Tuesday, October 6, 2015

Last Night – Tonight



Last night I sat again upon my loving mother’s knee,
And listened to her lullabies, so sweet and dear to me;
And then she laid me tenderly within my little bed
And heard again, with loving ear, the childish prayer I said.

Last night I stood again beside the little mellow brook,
A slender stick, a piece of thread, a bent pin for a hook;
My chum was close beside me, and we whiled the hours away
As only happy boyhood can where hungry shiners play.

Last night I romped again anear the schoolhouse by the road,
And joined in childish melodies which sweetly ebbed and flowed;
And heard the master’s solemn voice, the class to read and spell,
And then the welcome tinkle of the sweet, dismissal bell.

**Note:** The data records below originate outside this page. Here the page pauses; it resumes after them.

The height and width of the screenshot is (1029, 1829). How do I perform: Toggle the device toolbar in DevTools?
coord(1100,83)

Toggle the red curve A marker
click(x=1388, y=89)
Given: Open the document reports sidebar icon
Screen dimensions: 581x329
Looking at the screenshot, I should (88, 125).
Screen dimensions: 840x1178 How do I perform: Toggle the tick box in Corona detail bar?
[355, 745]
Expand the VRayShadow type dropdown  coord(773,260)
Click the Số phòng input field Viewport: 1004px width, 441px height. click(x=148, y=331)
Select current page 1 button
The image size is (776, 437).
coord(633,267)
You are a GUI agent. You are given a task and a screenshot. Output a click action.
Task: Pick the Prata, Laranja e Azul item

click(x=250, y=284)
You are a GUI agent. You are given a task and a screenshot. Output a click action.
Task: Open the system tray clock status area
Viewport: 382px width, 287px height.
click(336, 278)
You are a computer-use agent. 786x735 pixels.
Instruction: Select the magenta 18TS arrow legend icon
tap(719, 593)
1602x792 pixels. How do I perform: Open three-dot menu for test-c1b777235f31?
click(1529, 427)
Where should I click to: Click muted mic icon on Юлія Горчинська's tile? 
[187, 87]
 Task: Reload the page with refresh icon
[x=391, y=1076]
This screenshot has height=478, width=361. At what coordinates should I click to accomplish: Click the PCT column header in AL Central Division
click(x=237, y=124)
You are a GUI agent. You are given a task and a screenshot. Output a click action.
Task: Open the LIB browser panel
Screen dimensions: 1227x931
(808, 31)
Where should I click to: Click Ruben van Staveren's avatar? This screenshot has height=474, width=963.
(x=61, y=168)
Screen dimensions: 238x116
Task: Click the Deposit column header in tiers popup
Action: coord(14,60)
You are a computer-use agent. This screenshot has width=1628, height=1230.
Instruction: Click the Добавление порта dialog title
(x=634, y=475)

Last night I held again the hand I held so long ago,
And saw faint flashes steal o’er the face I worshipped so;
I pressed her to my heart again, and heard the whispered “yes”,
Then walked the lonely country road aglow with happiness.

Last night I stood within the church, the proudest man in town,
And looked upon her angel face, above a spotless gown;
And claimed her as my peerless bride before the whole world’s eyes,
And bore her to a happy home, the fairest ‘neath the skies.

Last night ‘twas but a dream I dream, the prayer, my mother’s knee,
The brook, the schoolhouse by the road, the maiden’s vow to me;
The church, the bride, the happy home was but a dream, I say,
And I awoke, with empty heart, to greet the dawning day.

Tonight! I hold the same dear hand, and life grows most divine;
I hear a childish voice in prayer, her little one and mine.
And tho’ the dream of yesternight was happiness supreme,
I think tonight’s reality far sweeter than the dream.